Médico Fernando Cunha Lima é condenado a mais de 22 anos de prisão por estupro de vulnerável

O médico Fernando Cunha Lima foi condenado a 22 anos, cinco meses e dois dias de reclusão pela prática de crime de estupro de vulnerável contra duas vítimas. A decisão da 4ª Vara Criminal de João Pessoa foi divulgada nesta sexta-feira (11).

Foto: Reprodução/TV CÂMARA. Laerte Cerqueira

A defesa do médico afirmou que vai entrar com recurso.

Em relação às outras duas vítimas, o réu foi absolvido por, segundo a sentença, inexistência de prova suficiente. O MPPB está analisando se vai recorrer dessas absolvições.

O Ministério Público pediu a condenação do acusado por quatro crimes cometidos contra três crianças, uma vez que uma das vítimas foi abusada duas vezes. Porém, o número de vítimas foi recalculado.

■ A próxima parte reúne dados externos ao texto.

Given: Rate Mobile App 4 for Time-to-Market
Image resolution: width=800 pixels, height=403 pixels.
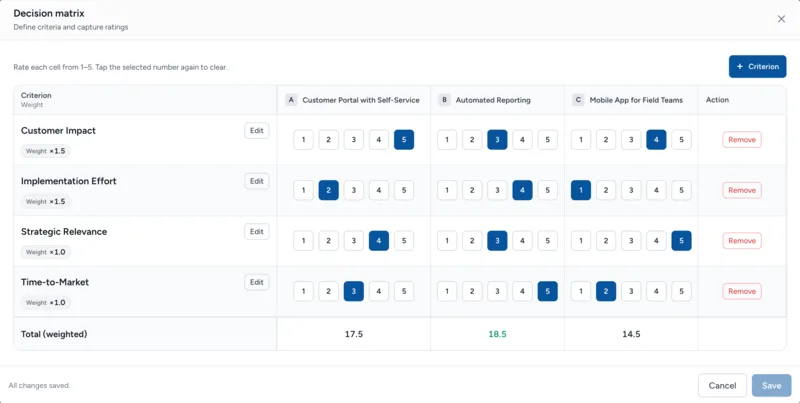Looking at the screenshot, I should [656, 291].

Denúncias contra Fernando Cunha Lima

O médico foi preso no dia 7 de março em Pernambuco, acusado de estuprar crianças durante consultas médicas. Ele era considerado foragido desde o dia 5 de novembro de 2024, quando a Polícia Civil tentou cumprir um mandado de prisão preventiva e não encontrou o acusado em casa.

No dia 14 de março, ele foi transferido para a Penitenciária Especial do Valentina de Figueiredo., em João Pessoa.

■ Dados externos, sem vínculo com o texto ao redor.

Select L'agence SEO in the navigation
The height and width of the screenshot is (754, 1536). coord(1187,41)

As primeiras acusações contra o médico surgiram em 25 julho de 2024, quando uma mãe relatou à polícia que presenciou o profissional tocando as partes íntimas de seu filho durante uma consulta em João Pessoa. Após a divulgação do caso, outras vítimas – incluindo uma sobrinha do pediatra – buscaram a Delegacia de Crimes contra a Infância e Juventude.

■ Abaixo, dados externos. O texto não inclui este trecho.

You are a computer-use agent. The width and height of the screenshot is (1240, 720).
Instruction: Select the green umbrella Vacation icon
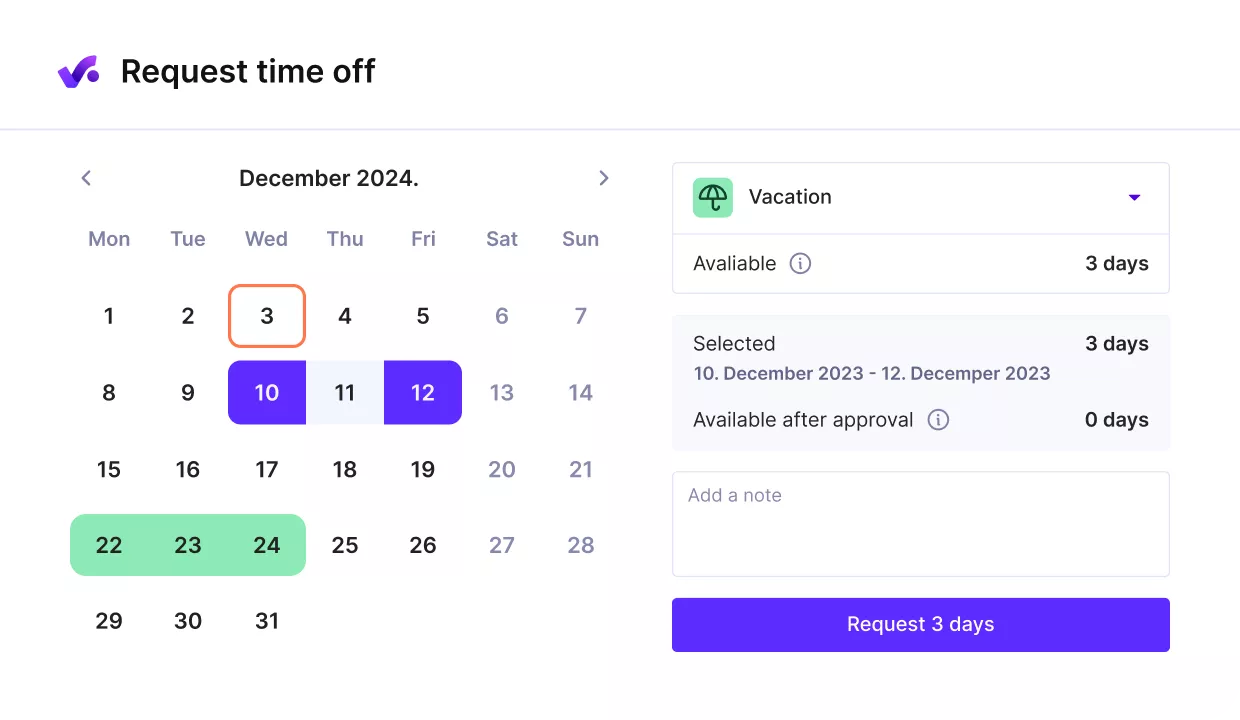[712, 197]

Atualmente, Cunha Lima responde por dois processos: um com quatro vítimas e outro com duas. O Ministério Público (MP) aponta que uma das crianças teria sido abusada duas vezes. Investigadores também revisaram denúncias antigas, como a de uma sobrinha do médico, que alega ter sido violentada por ele em 1991.

Com clínica no bairro de Tambauzinho, o pediatra era conhecido por atender gerações de famílias na capital paraibana, muitas das quais confiavam nele desde o nascimento dos filhos.

Durante o andamento do caso, a defesa do pediatra Fernando Cunha Lima afirmou, em nota, que o médico é inocente e “está sendo acusado injustamente”.